Online retail to shake up UAE’s bricks-and-mortar sector
Online retailers could be a new threat to the UAE’s bricks-and-mortar retailers next year. Retailers were under pressure this year from a sluggish economy and global macro conditions that made the UAE an expensive place to shop for many international visitors. The hope that 2017 may be an easier year is complicated by the rise of home-grown online retail channels that further threaten the status quo.
The trend crystallised at a press conference in Dubai on the noon-hour of November 13.
That is when Mohamed Alabbar, the billionaire chairman of Emaar Properties, said that next month a group of investors would launch Noon.com, an online retailer carrying 20 million products. To give that number some relevance, your typical mall carries about 1.5 million items, and Amazon, the world’s biggest online retailer, carries about 20 million products.
The Saudi Public Investment Fund paid US$500 million for a 50 per cent stake in Noon.com, with the rest held by 65 private UAE investors, including Mr Alabbar.
“Today you’re digital, or you die,” said Mr Alabbar, speaking at the launch of Noon.com. When asked about the new venture threatening his own malls such as The Dubai Mall, he said Emaar has digital players already eating into its profits and it was better to be the one feeding than getting eaten. “We will dominate the e-commerce space with our capital, our advanced technology and our focus on the customer.”
This year was the year that the UAE woke up and saw the exponential growth in digital platforms. The most recent upstart that caused a splash – but not strictly in terms of retail – is Careem. The chauffeur-driven car booking service, a regional competitor to Uber with a crucial first-mover advantage, has just secured funding to expand its services. Careem was driven from the bottom-up, it provided a service and a technology savvy public fuelled its growth.
The same could be said of Souq.com, the region’s answer to Amazon. Souq.com has been in existence for 10 years as an online retailer, and for the past few years it has become the dominant online player in the region but has barely scratched the surface of total retail sales. It shipped 1.2 million products over its “White Friday” weekend, doubling the amount of products sold last year, yet online retail accounts for between 1 per cent and 2 per cent of total retail sales in the UAE.

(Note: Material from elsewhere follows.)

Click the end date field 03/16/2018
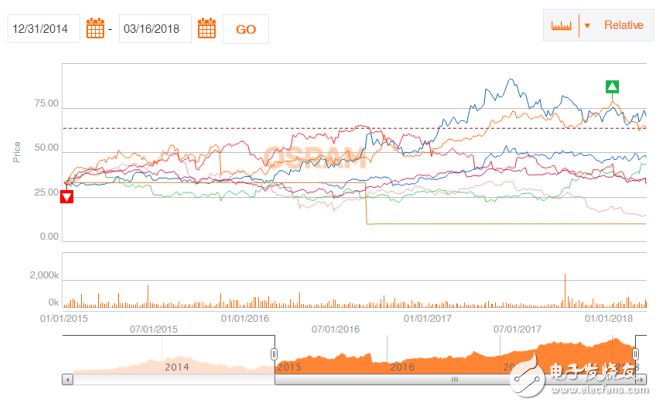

The speculation suggesting Amazon would make a bid for Souq.com was strengthened when Jeff Bezos, the founder and chief executive of Amazon, visited Dubai the weekend before Mr Alabbar announced the launch of Noon.com. The chance of an online battle between Amazon and Noon.com – call it a high-noon showdown – is a very real prospect for next year.

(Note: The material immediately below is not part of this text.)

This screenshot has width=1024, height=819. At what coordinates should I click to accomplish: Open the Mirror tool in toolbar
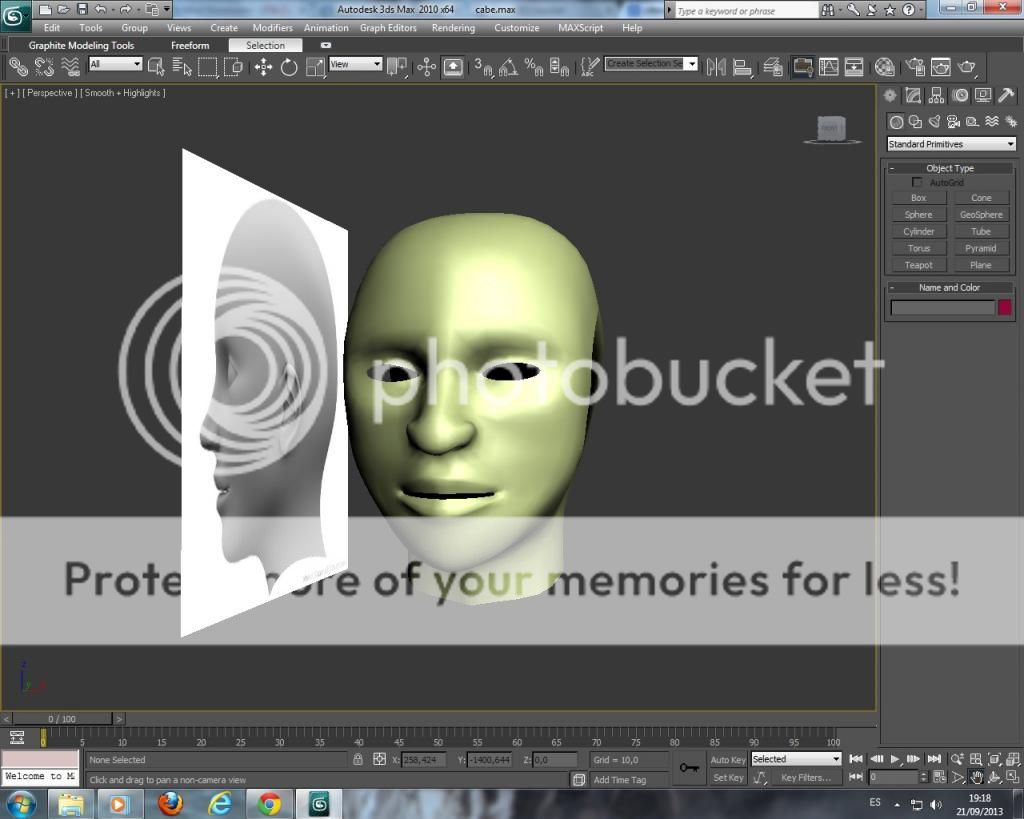click(716, 67)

While e-commerce sales remain minuscule compared with the overall market size, the switch to digital is a worldwide phenomenon.
This year, 17 per cent of all retail sales in the UK were made online, although this rapid growth of online shopping has had a severe effect on the high street in the UK and elsewhere in Europe. The biggest mall developer in Dubai currently is Nakheel, with about 4 million square feet of retail space delivered and about 11 million sq ft to be delivered by 2021. It is phlegmatic about the online surge.
“While I think online retail will obviously have an effect on sales in our malls, I think it is very hard to say just what the impact will be,” said Ali Rashid Lootah, the chairman of Nakheel.
“The UAE is not the UK. Our seasons and our cultures are not the same and, therefore, our shopping habits do not always correlate. We are not finding any problems in leasing out the spaces we are providing and that is both local and international retailers, so I think they believe customers will still be shopping in shops.”
The bricks-and-mortar players are not just sitting back and allowing digital platforms to steal a march, but bricks are different from clicks and a digital strategy has to be a commitment rather than a fad.
Tarek El Goweiny, the chief executive of catering firm NCC Group, said: “While e-commerce will not take over traditional retailers any time soon, brands in the region need to place the consumer at the heart of their online strategy if they want to remain relevant to the next generation.
“To achieve this, online and bricks and mortar need to complement each other. Integration of IoT [Internet of Things] into traditional operations is thus essential. The deployment of technologies that seamlessly connect the physical with the virtual, to provide real-time information, will be a necessity in the future.”